Eros: initial and continuing

Shelley’s notion of marriage is that it lasts as long as love does. It’s easy to be offended by conclusion but agree to the premise, namely that love is something that strikes one at the beginning , and that staying in love therefore requires keeping the force of this strike alive.

It would be stupid to deny that love really does strike at the beginning, for example by saying that the initial crush of love was just “infatuation” or “feelings” or some ersatz love. It would be better to take it at face value as what love is at the beginning, with all the thrills of any initial adventure. In fact, lots of beginnings come with the thrill of novelty and the intoxication of maximal possibilities. It doesn’t just happen with eros but with the first stages of political revolutions, or after your favorite candidate wins an election, or after your NFL team drafts new players.

These guys could really be the answer we are looking for! Yay!
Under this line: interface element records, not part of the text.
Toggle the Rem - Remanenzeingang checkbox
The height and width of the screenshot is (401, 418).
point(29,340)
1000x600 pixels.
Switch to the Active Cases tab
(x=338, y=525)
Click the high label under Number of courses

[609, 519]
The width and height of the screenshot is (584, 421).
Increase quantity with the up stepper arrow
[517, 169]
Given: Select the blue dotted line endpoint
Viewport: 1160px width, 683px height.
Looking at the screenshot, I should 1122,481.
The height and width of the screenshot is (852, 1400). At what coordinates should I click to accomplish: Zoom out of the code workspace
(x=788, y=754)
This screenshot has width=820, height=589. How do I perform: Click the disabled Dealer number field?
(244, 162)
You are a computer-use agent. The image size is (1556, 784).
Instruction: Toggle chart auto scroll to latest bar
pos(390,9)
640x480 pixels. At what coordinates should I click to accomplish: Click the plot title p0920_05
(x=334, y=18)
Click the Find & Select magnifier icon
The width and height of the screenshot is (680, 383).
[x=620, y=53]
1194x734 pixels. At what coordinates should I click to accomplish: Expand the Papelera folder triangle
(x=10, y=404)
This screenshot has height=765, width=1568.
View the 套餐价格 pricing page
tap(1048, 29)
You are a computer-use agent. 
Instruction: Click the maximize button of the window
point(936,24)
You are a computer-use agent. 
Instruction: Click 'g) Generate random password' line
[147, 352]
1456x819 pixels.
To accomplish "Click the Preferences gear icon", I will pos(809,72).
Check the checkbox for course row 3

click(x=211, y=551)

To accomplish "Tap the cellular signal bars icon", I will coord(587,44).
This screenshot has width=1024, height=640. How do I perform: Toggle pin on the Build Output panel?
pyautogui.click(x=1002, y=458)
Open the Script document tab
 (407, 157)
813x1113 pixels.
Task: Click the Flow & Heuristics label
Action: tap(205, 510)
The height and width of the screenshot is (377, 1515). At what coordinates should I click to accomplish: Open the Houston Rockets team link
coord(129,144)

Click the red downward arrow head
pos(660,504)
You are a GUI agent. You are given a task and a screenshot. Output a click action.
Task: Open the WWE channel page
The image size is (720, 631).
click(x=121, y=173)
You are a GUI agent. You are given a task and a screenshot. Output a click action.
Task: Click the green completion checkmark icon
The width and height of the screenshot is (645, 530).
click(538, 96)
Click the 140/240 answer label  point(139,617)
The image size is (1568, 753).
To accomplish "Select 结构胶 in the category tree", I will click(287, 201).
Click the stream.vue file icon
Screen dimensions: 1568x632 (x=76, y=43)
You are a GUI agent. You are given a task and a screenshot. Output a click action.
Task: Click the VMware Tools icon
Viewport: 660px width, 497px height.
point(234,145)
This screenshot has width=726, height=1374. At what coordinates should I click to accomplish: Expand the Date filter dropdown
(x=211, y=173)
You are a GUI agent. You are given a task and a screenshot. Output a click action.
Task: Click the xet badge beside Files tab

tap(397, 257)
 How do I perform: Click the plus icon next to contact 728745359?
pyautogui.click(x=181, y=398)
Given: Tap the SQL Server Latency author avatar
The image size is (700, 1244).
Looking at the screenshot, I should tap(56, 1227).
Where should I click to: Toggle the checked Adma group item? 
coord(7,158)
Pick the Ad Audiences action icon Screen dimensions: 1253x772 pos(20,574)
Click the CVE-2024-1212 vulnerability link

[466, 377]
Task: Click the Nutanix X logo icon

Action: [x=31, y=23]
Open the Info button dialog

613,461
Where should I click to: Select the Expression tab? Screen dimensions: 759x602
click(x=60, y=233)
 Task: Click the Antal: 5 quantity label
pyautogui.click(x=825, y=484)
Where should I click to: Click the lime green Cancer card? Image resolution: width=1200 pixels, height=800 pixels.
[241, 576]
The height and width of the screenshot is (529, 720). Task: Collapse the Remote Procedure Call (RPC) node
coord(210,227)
Assume that the guy/ political revolution/ football player really turns out to be exactly what you are looking for. In what sense is this a continuation of your original feeling? None of them would continue the original feelings of anticipation and promise: The original revolution continues by settling down to widespread acceptance, enshrinement in law, children taught from formal textbooks about the glories of the early years, etc; the promising candidate continues his initial promise settling down to work, being wildly successful and being remembered fondly.

So why would Shelley think love is simply the initial thrill of novelty and maximal possibility? Part of this belief requires holding that this initial thrill isn’t for anything, i.e. it cannot be fulfilled or carried on. It can only last as a single dissipating tone, not as the first note of a larger melody.

This is in one sense right: love is the fulfillment promised, not a promise of fulfillment. It is what human beings are for, not some appetizer that gets us ready for the main course. The error comes in thinking that the whole of love could be given in any one experience or stage of experience, and therefore would be finite.